A judge might be able to rule against the BCS alliance of Bowls, but he won’t be able to force a playoff into existence. It’s not unlikely that without the BCS we would just go back to independent bowls. The Rose Bowl would be Pac-12/Big Ten every year and we’d almost never get a 1-2 matchup, clear cut or not. Perhaps it might open up the way for a playoff, but it certainly doesn’t guarantee one.

5 thoughts on “Utah AG out to get BCS, is it worth it?

  1. Cartman

    It is a little suprising. I figured that one reason that Utah was invited to the Pac-10 was to buy off Orin Hatch and the Utah AG (I’m generally not a knee-jerk conspiracy theorist, but given the corruption of the NCAA, I’m not willing to give the benefit of the doubt here).
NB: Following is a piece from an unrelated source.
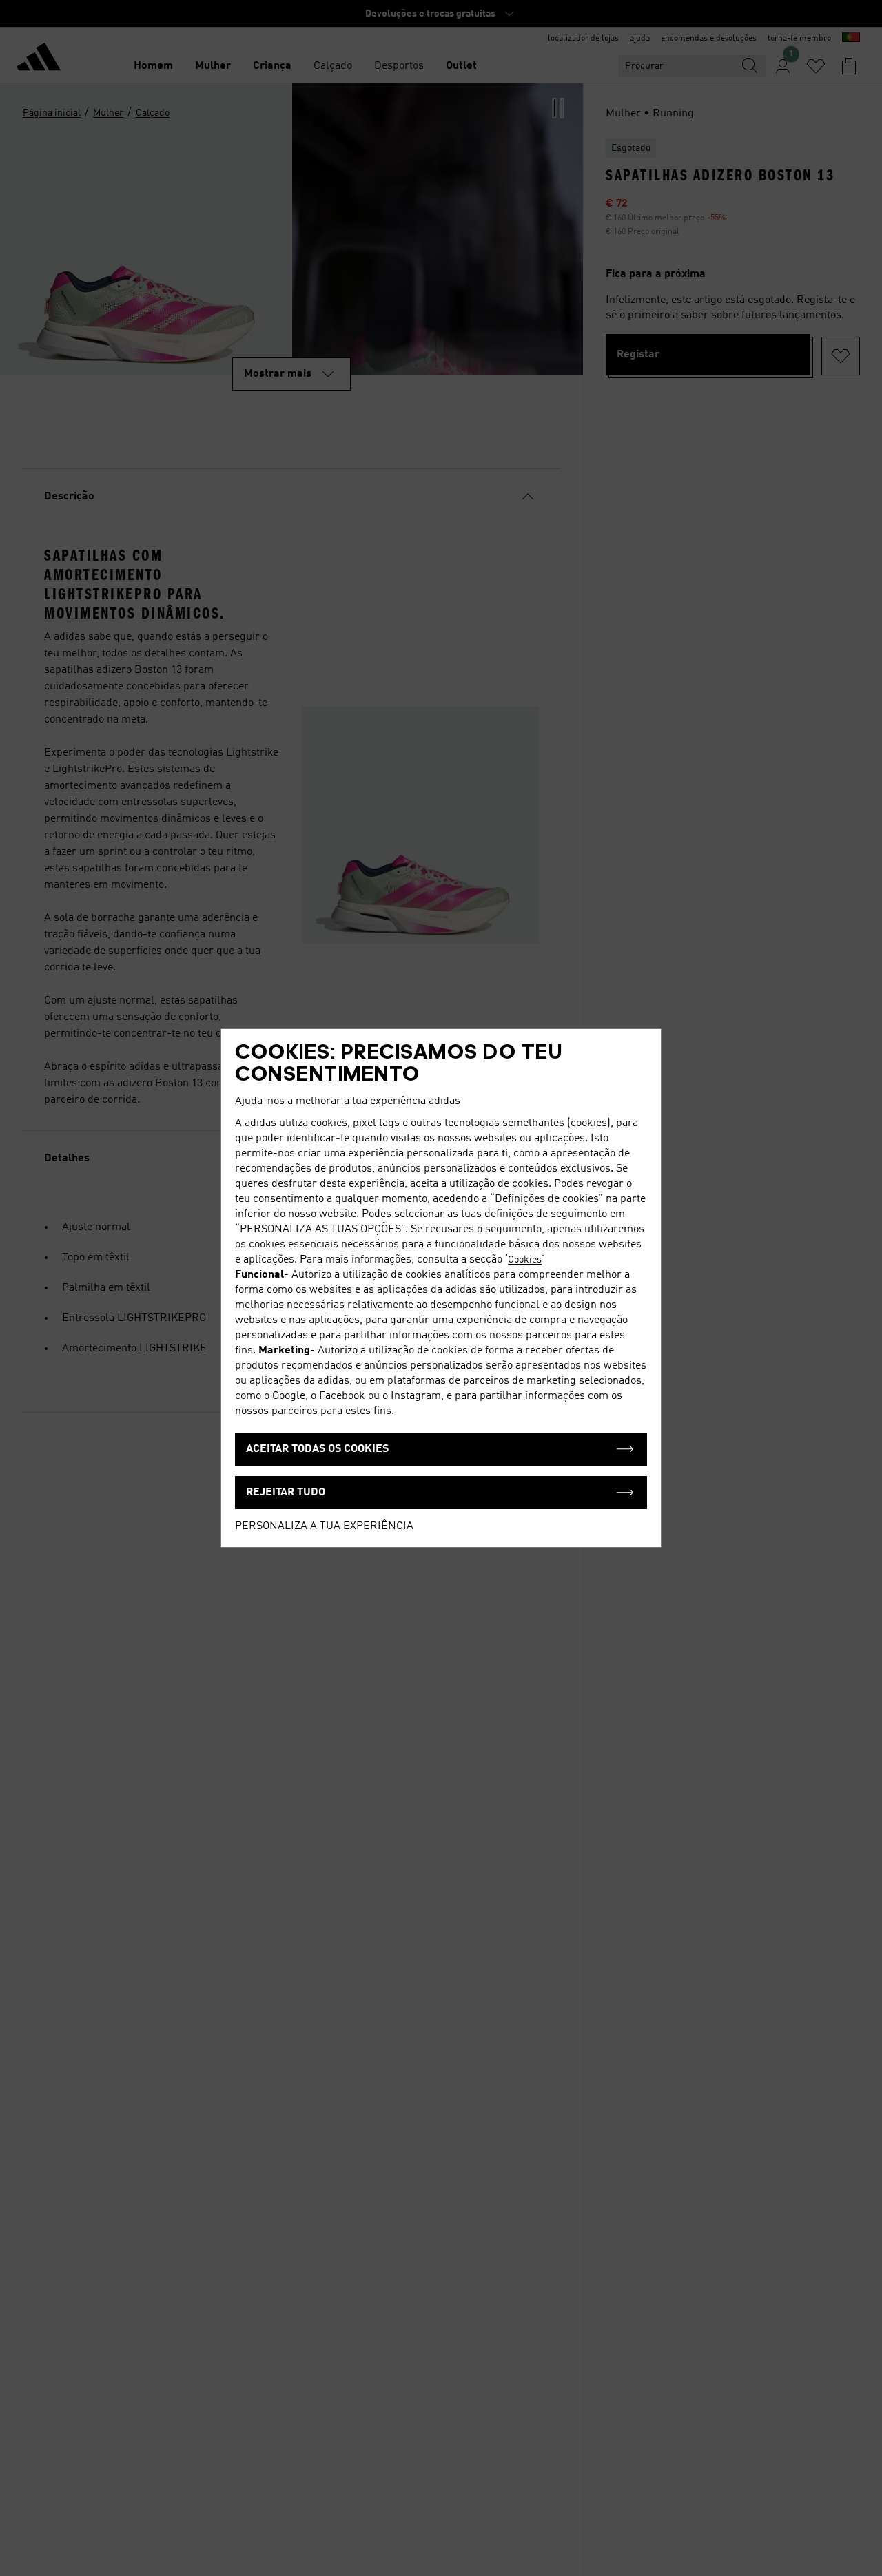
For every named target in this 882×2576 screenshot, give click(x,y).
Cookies (525, 1260)
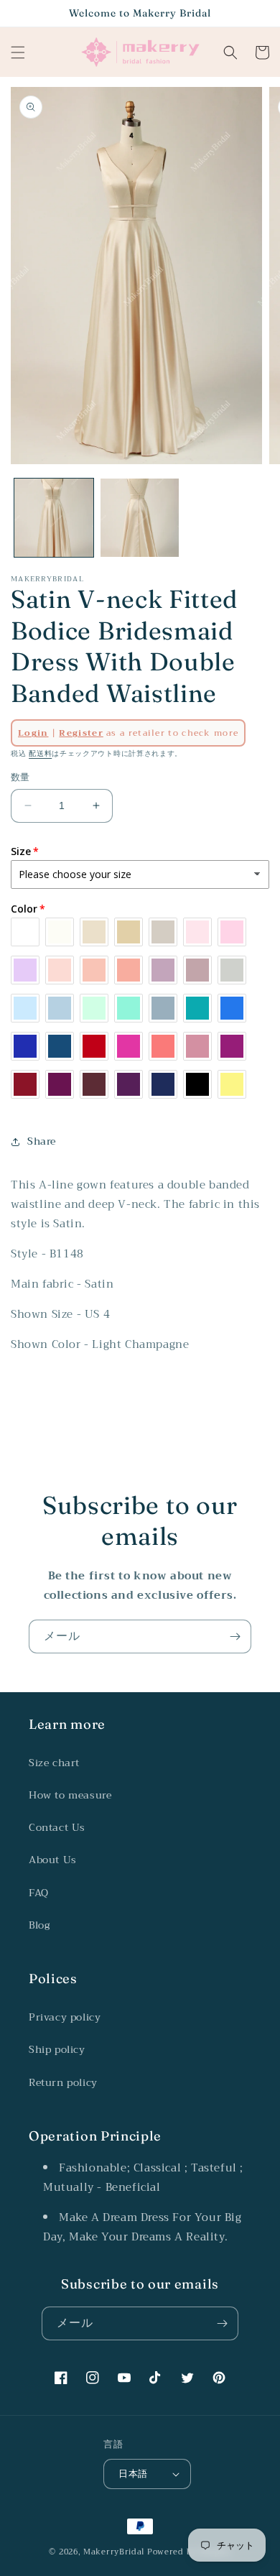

    I’m not a lawyer, but isn’t the real anti-trust issue the conferences? My understanding of anti-trust from a layman’s perspective is a group of individuals banding together in order to reduce compeition, shut out others from an economic market, and thus gain unfair economic advantage and profits. To me this sounds just like the SEC or the Big 10. The quality mid majors (Boise State, TCU, Utah) may want to play Alabama, Florida, Ohio State, and college football fans may want to see these matchups, but really the big boys can just ignore the upstarts as they please, and just play each other. In a BCS conference, it doesn’t matter who you play in the OOC games as long as you win your conference. Furthermore, certain BCS conferences are so “strong”, namely the SEC, Big-10, and Big-12, that it doesn’t really matter who you play OOC for consideration for the national championship. By banding together, the big conferences don’t just monopolize the BCS bowls. They monopolize the big TV contracts and big games. The truth is, even with a playoff, the mid majors will still be heavily disadvantaged because they’re forced to play scrub games with limited fan interest (thus limited monetary potential). A 16 game playoff would be fairly open to quality mid-majors, but I seriously doubt they’ll ever go to that. The most I see is 8 games.

  2. David K. Post author

    I don’t see how you’d pursue the conferences on anti-trust grounds. Its a free association of schools. Would you start forcing Washington to schedule MAC or C-USA or Sun Belt teams instead of Oregon or USC or Stanford or Washington State?

    The BCS has provided more opportunities for the small schools, not less.

    I mean what kind of changes would they need to implement to NOT upset the AG? Force the bowls to choose schools they don’t want? That won’t be financially beneficial?

  3. David K. Post author

    He makes the following assertion

    “If they do, they’ll face two choices: the old system, which would bring in far less money, or a playoff, which would bring in far more”

    How does he know a playoff would bring in far more? Because the basketball playoff brings in a lot of money? So what, football is a different beast. The logistics of shipping more teams and more fans to more places for more weeks? Would people really tune in in droves for that first round matchup between Alabama and Temple?

  4. David K. Post author

    Further, lets say his scenario plays out and the Pac-12/Big Ten return to the Rose Bowl and the Big 12/SEC play in the Sugar. The big four could put together a couple more compelling matchups to fill out a couple more big name bowls on their own. You could do ACC champ vs SEC #2 in the Orange Bowl. SEC #3 vs Big Ten #2 in the Capital One Bowl. Pac-12 #2 vs Big 12 #2 in the Cotton. I doubt the ACC gets left out, the Big East probably. How about Pac-12 #3 vs MWC#1 in the Fiesta? Don’t forget theres also Notre Dame and BYU that you could invite to one of those slots too. Even if you vote for a playoff whats to stop the big 4/5 from bolting the NCAA altogether, possibly as part of a super conference push?